Mike Busch

No. 8
- Position: Quarterback

Personal information
- Born: February 8, 1962 (age 64) Huron, South Dakota, U.S.
- Listed height: 6 ft 4 in (1.93 m)
- Listed weight: 214 lb (97 kg)

Career information
- High school: Huron (SD)
- College: Idaho State South Dakota State
- NFL draft: 1986 (undrafted)

Career history
- Atlanta Falcons (1986)*; New York Giants (1987); New York Knights (1988);
- * Offseason or practice squad member only

Career NFL statistics
- Passing attempts: 47
- Passing completions: 17
- Completion percentage: 36.2%
- TD–INT: 3–2
- Passing yards: 278
- Passer rating: 60.4
- Stats at Pro Football Reference

= Mike Busch (American football) =

American football player (born 1962)

Mike Busch (born February 8, 1962) is an American former professional football player who played quarterback for the New York Giants.

Busch played NCAA Division I football for Idaho State where he was a member of the 1981 IAA National Championship football team before transferring to South Dakota State to finish his career. In 1984 he had a school-record 2,426 passing yards for the Jackrabbits, including a school-record 379 yards on September 15 against Morningside. The next season, he broke his own record with 2,554 passing yards, upset undefeated #1 USD, led the Jackrabbits to a 7–2 record for first place in the division, and was named MVP of the North Central Conference.

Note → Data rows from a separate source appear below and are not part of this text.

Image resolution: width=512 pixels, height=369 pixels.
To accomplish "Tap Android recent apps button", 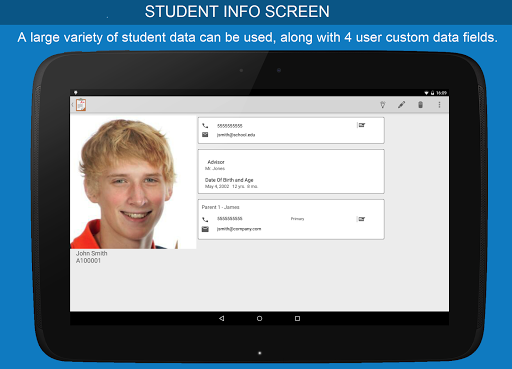I will 297,318.

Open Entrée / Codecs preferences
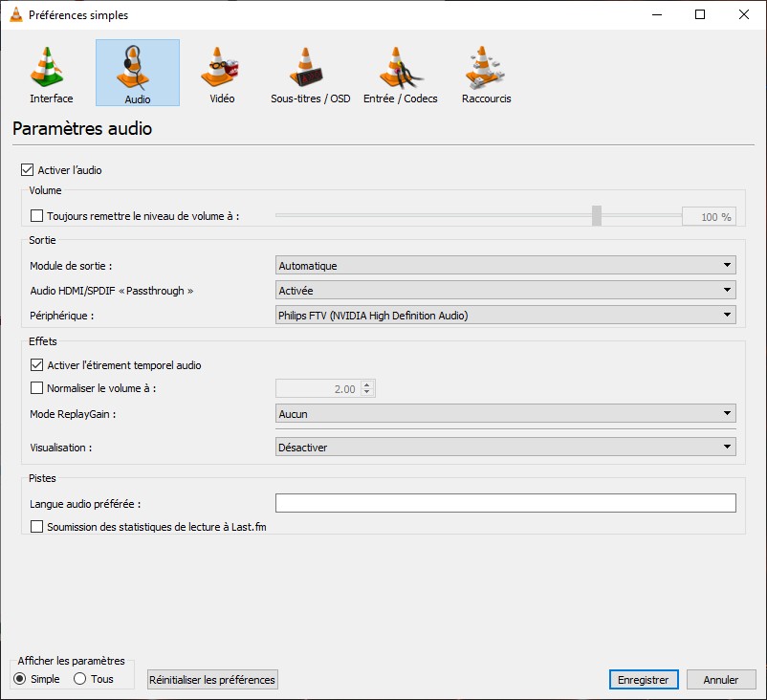pos(400,74)
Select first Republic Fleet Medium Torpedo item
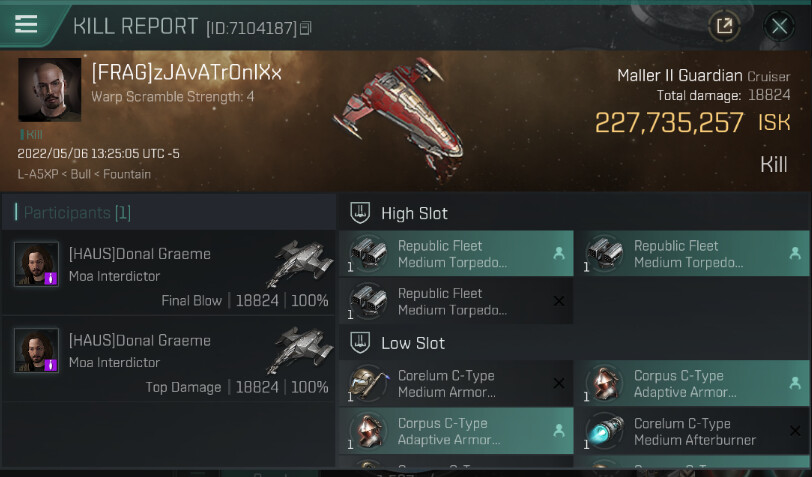This screenshot has width=812, height=477. pos(456,253)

He was signed as an undrafted free agent by the Atlanta Falcons in 1986 and released. In 1987, he was signed by the New York Giants where he appeared in his only two professional games. In Week 3, he relieved Jim Crocicchia in the late third quarter, completing three of his six passes for two touchdowns and an interception in a lopsided loss to the San Francisco 49ers. He started the next week against Washington in his only other professional appearance, completing 14 of 41 passes for 183 yards, a touchdown, an interception, and six sacks. As of 2018 His 41 pass attempts and six sacks remain Giants rookie franchise records.